Vereador idealizou a possibilidade de ampliação das sessões legislativas tanto em número de horas quanto em dias da semana.
A possibilidade de ampliação das sessões legislativas tanto em número de horas quanto em dias da semana, idealizada pelo vereador Antônio Gonçalves dos Reis, o Lerin (PSB), foi bem recebida por seus colegas de plenário consultados pelo JM. Entretanto, todos foram unânimes em ponderar que a modificação pode gerar um estrangulamento no trabalho político, privando o parlamentar de tempo para visitar suas bases, merecendo, portanto, uma análise bastante acurada.
O vereador Itamar Ribeiro (DEM) analisa a possível alteração como ponto importante para ampliar o debate e a votação de projetos. Mas considera difícil manter o contato constante com a comunidade, visto como necessário para formatar propostas e requerimentos. O democrata afirma se dedicar até 18h por dia no trabalho político e avalia com cautela: “Não vejo problema em entrar às 8h e sair às 18h. O que me preocupa é o que vamos deixar de fazer em face da falta de tempo. Será preciso uma reflexão séria com os 14 vereadores”.
Compartilha sua opinião o vereador Carlos Godoy (PTB), afirmando ser difícil conciliar o trabalho externo com as reuniões em plenário. “Não sei se teremos uma Câmara séria e eficiente”, diz. Estreante na política, Godoy disse preferir aguardar no mínimo dois meses para se posicionar sobre o assunto. Se houver compreensão de sua parte que a mudança é necessária, irá defendê-la, embora justifique não desejar permanecer “preso” no plenário, sem tempo para o trabalho com as bases.
O petista José Severino, também novato no Poder Legislativo, afirma que a sociedade irá ganhar com a proposta de Lerin. Quer avaliar com critério a qualidade do serviço a ser prestado. Defensor das reuniões no período vespertino e noturno, para ampliar a participação popular, Severino não vê obstáculos se aprovada a alteração no Regimento Intern “O meu interesse é fazer um trabalho sério voltado à comunidade”.

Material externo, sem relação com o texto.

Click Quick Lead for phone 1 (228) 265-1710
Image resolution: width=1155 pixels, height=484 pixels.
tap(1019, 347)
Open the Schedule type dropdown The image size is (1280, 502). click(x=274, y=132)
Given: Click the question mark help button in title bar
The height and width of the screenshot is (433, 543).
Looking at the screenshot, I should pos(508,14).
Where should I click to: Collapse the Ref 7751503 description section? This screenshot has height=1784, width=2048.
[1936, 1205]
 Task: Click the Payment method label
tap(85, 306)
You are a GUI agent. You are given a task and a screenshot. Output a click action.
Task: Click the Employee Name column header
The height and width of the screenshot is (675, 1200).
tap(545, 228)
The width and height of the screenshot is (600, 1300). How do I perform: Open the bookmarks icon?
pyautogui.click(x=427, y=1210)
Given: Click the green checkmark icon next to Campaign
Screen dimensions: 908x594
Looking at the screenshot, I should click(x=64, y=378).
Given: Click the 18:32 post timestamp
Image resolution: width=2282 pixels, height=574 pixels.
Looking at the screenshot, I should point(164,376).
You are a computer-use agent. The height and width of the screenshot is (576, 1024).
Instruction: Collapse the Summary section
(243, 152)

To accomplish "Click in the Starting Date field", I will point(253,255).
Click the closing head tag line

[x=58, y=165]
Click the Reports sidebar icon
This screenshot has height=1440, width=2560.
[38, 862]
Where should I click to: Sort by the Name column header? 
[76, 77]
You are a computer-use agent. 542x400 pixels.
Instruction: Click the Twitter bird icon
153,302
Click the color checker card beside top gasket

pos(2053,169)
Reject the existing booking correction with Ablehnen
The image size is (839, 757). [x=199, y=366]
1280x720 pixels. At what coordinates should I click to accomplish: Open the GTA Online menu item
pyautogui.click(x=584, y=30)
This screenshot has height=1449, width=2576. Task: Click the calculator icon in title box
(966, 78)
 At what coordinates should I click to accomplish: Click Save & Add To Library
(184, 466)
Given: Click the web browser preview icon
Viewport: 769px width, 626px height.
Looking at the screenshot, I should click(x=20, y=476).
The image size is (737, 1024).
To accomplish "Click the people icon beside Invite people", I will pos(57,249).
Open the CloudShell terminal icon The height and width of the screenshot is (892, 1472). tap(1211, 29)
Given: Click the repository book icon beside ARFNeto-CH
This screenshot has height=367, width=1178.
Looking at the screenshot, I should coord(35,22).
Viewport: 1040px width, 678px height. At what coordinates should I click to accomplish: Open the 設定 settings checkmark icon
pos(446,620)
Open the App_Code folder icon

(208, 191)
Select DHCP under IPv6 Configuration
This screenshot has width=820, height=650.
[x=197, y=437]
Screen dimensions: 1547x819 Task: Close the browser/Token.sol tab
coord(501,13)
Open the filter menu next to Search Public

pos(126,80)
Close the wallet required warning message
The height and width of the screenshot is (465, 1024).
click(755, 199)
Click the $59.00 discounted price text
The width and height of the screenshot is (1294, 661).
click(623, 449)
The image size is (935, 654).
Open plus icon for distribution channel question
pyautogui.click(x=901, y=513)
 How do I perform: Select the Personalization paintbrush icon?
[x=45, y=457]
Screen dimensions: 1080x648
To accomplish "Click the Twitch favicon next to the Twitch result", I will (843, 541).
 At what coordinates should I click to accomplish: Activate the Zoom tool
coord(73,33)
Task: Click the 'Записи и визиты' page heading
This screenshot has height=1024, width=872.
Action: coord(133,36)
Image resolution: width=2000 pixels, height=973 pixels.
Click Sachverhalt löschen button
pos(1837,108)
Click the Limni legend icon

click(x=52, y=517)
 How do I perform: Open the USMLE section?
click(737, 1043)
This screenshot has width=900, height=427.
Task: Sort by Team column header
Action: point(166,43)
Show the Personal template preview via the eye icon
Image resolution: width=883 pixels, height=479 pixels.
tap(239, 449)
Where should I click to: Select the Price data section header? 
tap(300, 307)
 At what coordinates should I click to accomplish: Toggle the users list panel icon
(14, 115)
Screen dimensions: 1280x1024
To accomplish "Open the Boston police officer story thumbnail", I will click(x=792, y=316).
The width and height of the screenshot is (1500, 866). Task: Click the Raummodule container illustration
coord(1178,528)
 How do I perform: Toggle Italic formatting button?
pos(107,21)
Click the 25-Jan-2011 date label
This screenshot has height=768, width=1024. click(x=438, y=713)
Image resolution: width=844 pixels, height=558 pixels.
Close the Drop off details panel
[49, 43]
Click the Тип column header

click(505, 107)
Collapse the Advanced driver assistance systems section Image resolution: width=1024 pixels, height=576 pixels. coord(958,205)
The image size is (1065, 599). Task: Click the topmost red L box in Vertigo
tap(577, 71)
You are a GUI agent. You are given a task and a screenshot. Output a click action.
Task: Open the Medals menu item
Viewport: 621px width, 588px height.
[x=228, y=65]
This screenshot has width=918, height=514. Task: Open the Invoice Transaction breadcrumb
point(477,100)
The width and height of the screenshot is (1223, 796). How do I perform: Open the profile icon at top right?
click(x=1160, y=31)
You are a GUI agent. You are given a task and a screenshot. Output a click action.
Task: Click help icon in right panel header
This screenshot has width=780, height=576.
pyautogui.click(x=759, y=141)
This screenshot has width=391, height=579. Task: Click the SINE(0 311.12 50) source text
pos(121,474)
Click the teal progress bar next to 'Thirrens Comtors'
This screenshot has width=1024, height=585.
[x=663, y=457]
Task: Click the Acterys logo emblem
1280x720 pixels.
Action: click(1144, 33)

O presidente da Câmara, Lourival dos Santos (PC do B), disse estar aberto a novas propostas e ideias. Sem declinar se é contra ou favorável, afirma que o trabalho do vereador não se restringe às reuniões do plenário, sendo necessário participar de eventos e reuniões em complemento às atividades políticas. “As decisões serão tomadas para atender à comunidade da melhor forma possível”, conclui.
Já o vereador Lerin, autor da proposta, disse que os colegas não terão problemas com o horário. “Todos terão 12 dias para as reuniões em plenário e 18 para visitas às bases”, confirma.
O prefeito Anderson Adauto (PMDB) preferiu não se posicionar sobre o assunto, por se tratar um assunto interno do Poder Legislativo.